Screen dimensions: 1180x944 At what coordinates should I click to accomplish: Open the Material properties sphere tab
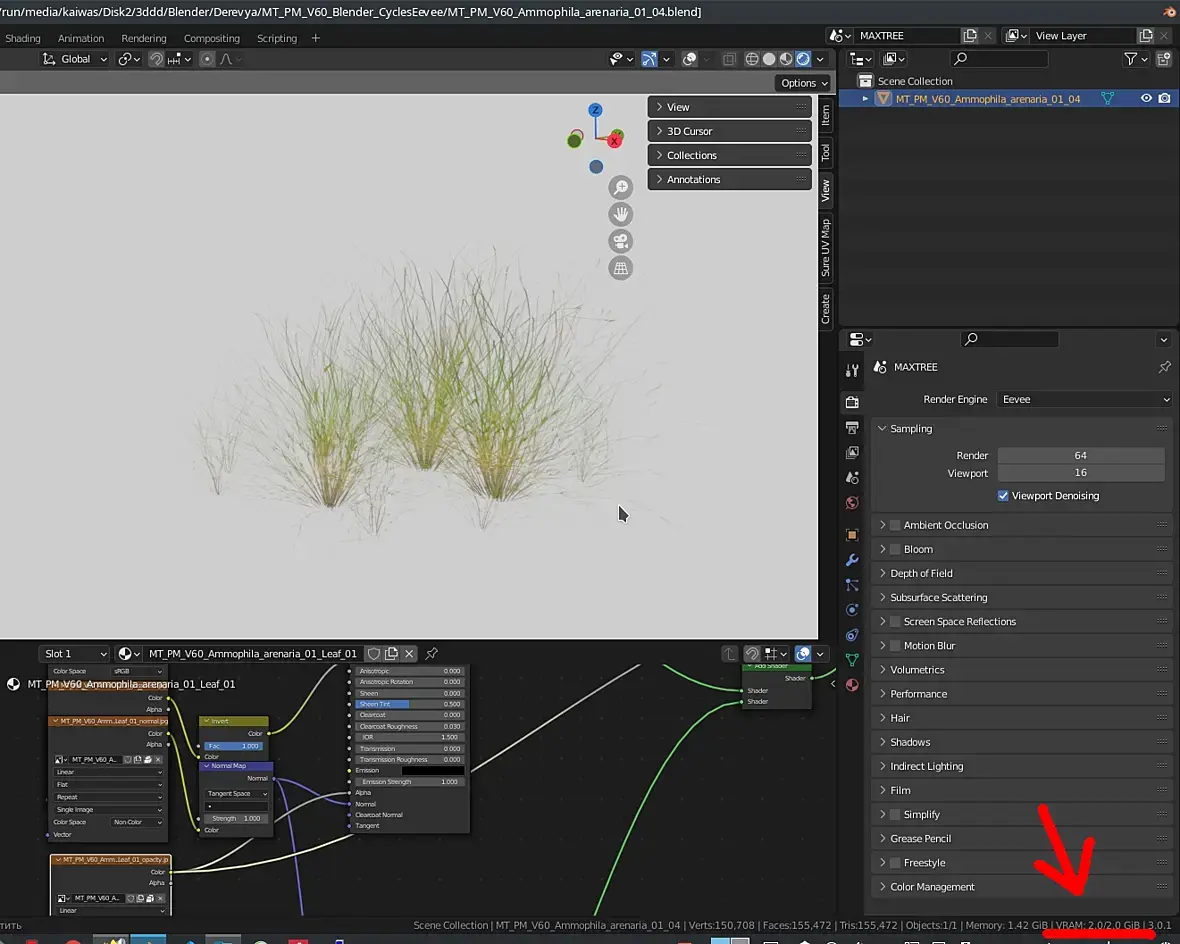click(852, 685)
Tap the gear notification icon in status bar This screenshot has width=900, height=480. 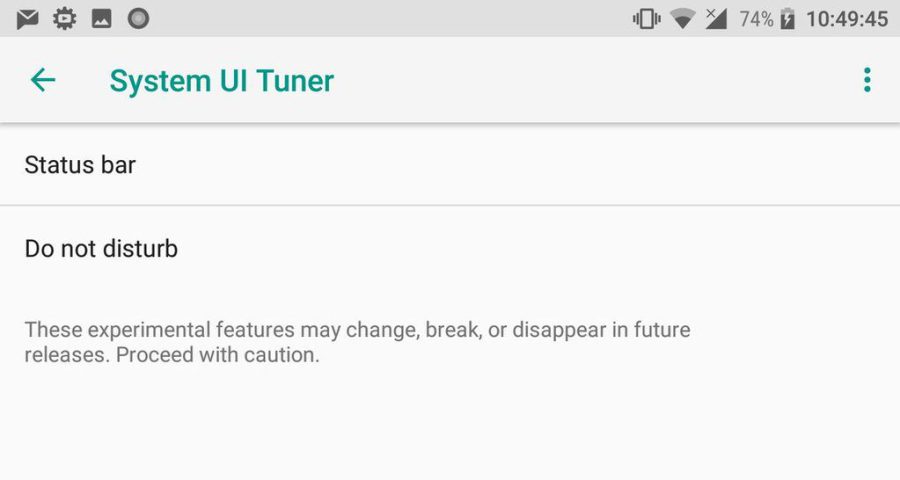65,19
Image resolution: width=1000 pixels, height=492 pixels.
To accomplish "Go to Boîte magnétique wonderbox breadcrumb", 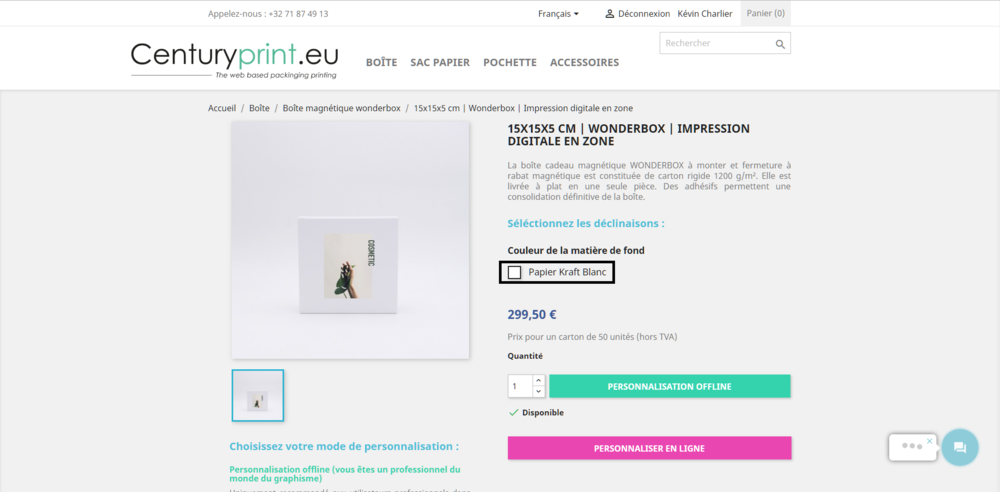I will 341,108.
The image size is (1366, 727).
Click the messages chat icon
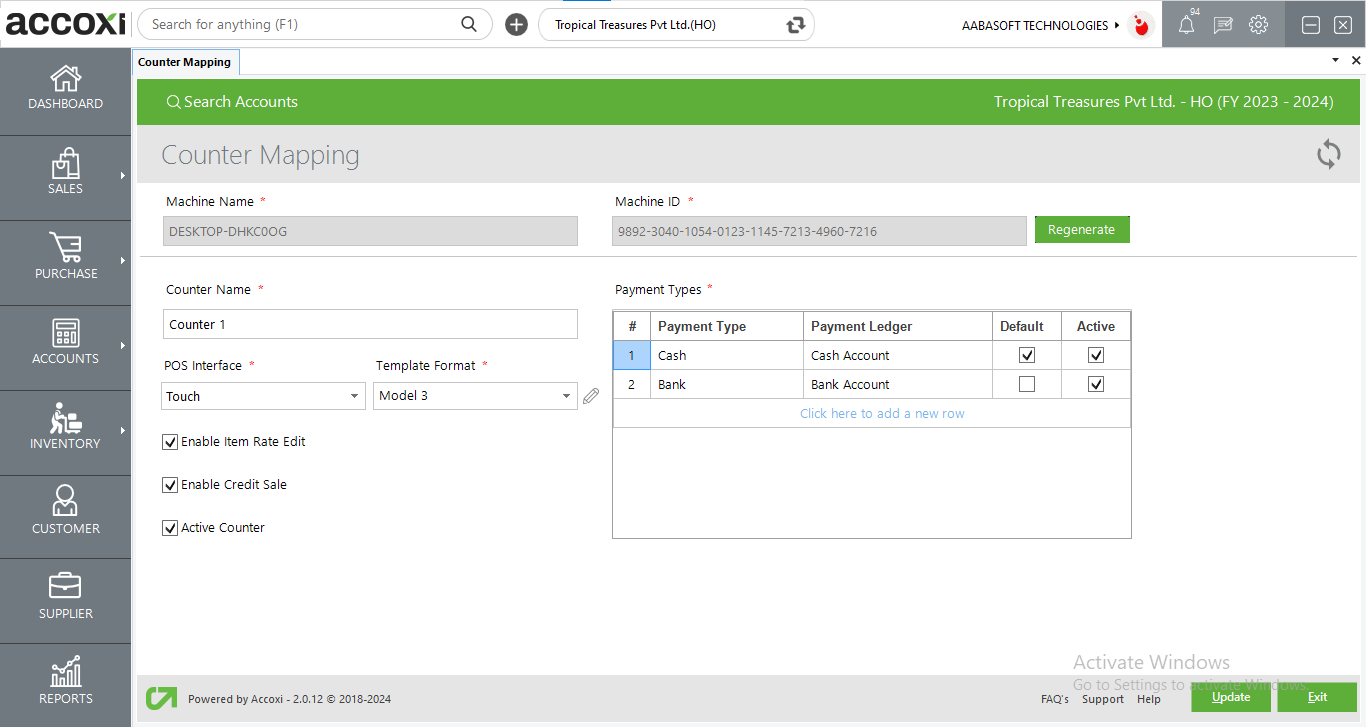tap(1222, 26)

-.-.-

* [About this task]:
Pictures stay out. Copy exactly, and only, the lines from the one containing "The image size is (1366, 727)." through the end of the data.

* [Your solution]:
The image size is (1366, 727).
Click the messages chat icon
tap(1222, 26)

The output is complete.